WORK TO BE COMPLETED →
In the records below, begin at the line containing "You are a GUI" and end at the line containing "Task: Jump to"; quote every line in that span exactly, including both boundary lines, and no others.

RECORD EXTRACTS →

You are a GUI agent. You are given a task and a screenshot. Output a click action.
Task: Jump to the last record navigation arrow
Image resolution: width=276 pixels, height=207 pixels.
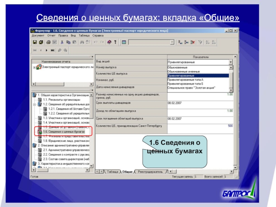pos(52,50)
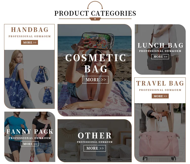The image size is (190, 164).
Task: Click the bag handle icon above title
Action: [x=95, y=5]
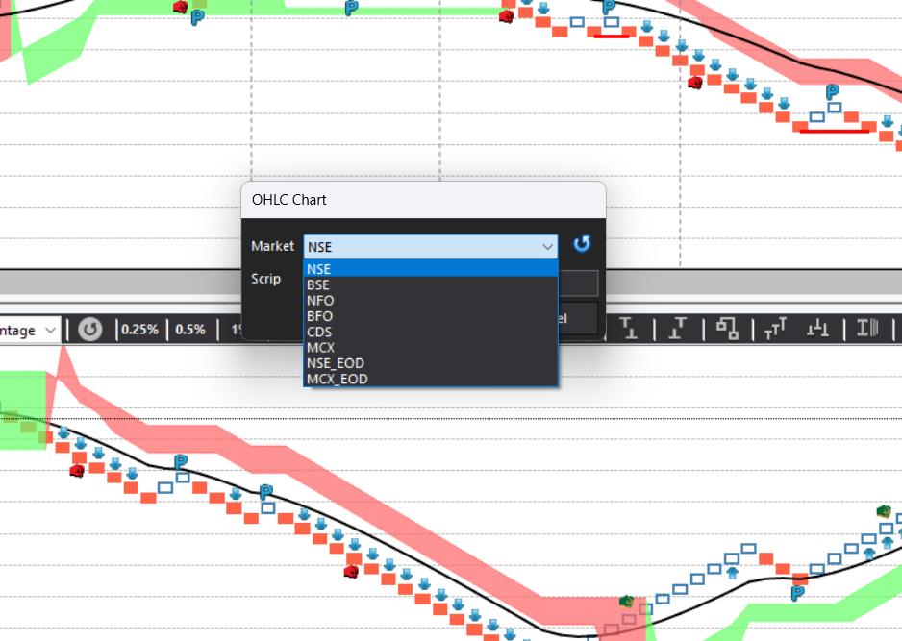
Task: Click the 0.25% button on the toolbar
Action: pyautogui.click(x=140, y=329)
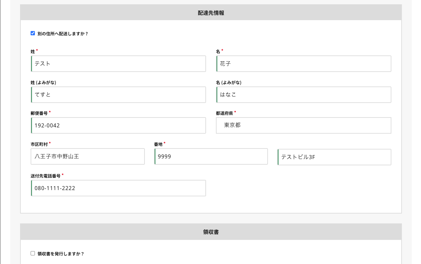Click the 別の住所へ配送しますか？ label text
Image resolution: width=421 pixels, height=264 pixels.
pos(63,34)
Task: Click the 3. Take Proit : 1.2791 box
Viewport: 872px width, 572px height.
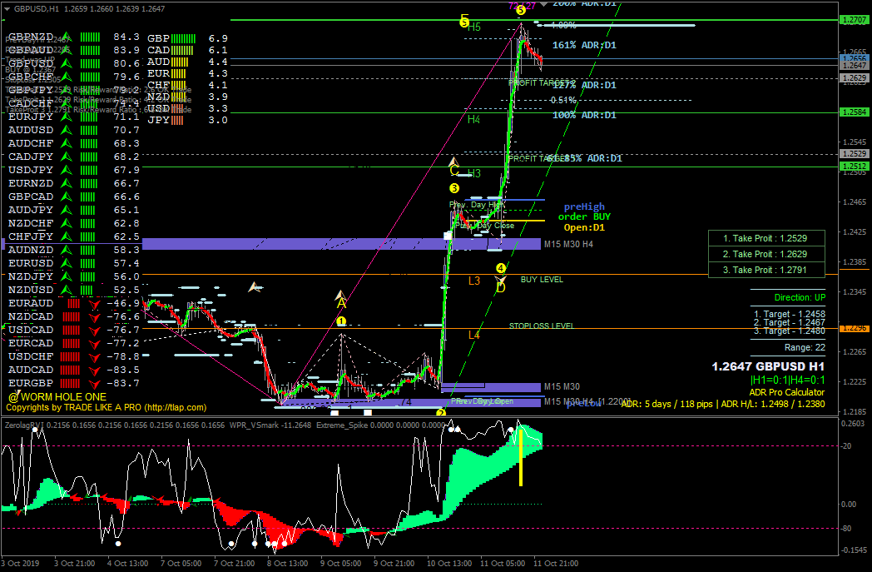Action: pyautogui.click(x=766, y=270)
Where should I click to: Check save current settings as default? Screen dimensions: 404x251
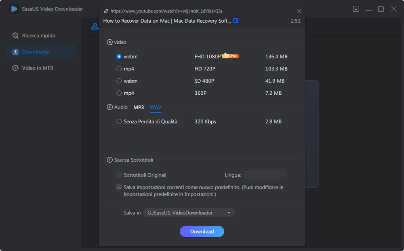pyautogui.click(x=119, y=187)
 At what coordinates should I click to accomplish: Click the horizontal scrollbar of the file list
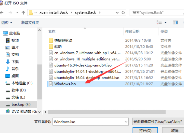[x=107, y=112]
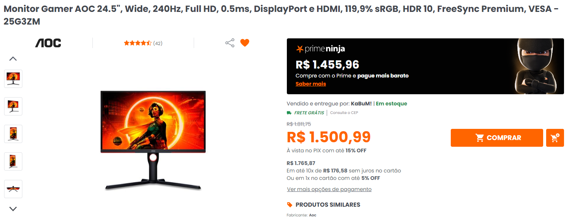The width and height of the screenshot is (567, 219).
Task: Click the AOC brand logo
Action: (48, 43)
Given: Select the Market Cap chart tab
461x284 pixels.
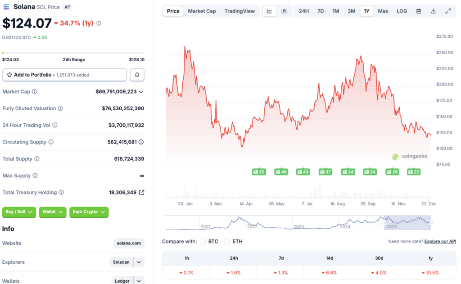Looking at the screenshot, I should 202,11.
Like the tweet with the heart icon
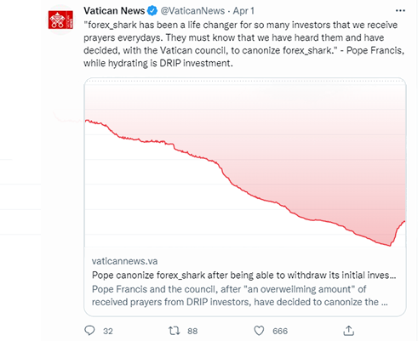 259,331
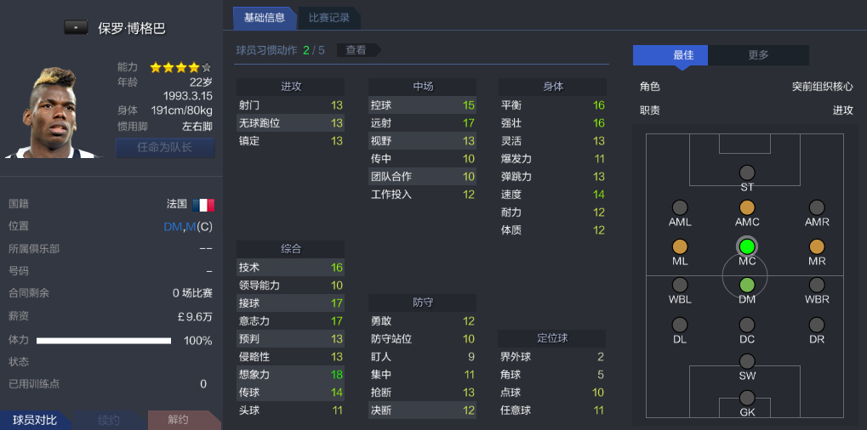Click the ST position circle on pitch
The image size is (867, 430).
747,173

--

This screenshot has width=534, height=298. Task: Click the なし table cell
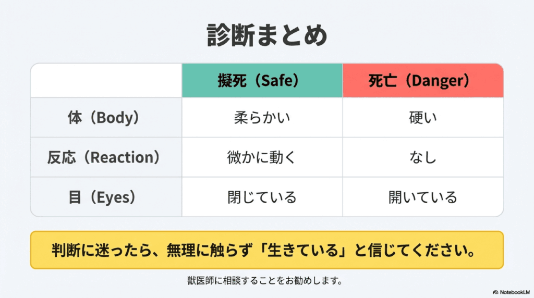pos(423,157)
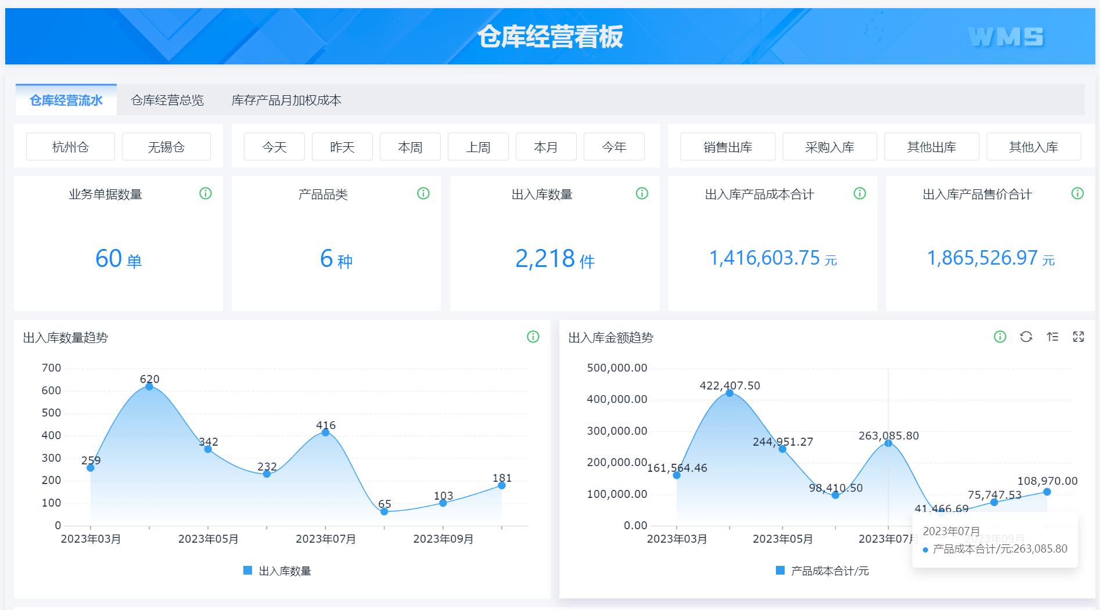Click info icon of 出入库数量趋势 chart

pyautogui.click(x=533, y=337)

---

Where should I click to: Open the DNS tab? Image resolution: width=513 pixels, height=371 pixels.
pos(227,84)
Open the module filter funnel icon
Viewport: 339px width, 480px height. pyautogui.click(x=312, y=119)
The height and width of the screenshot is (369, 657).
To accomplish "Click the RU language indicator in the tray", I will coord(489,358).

WORKED SOLUTION →
You are a GUI agent. You are given a task and a screenshot. Output a click action.
Task: Jump to the last record navigation arrow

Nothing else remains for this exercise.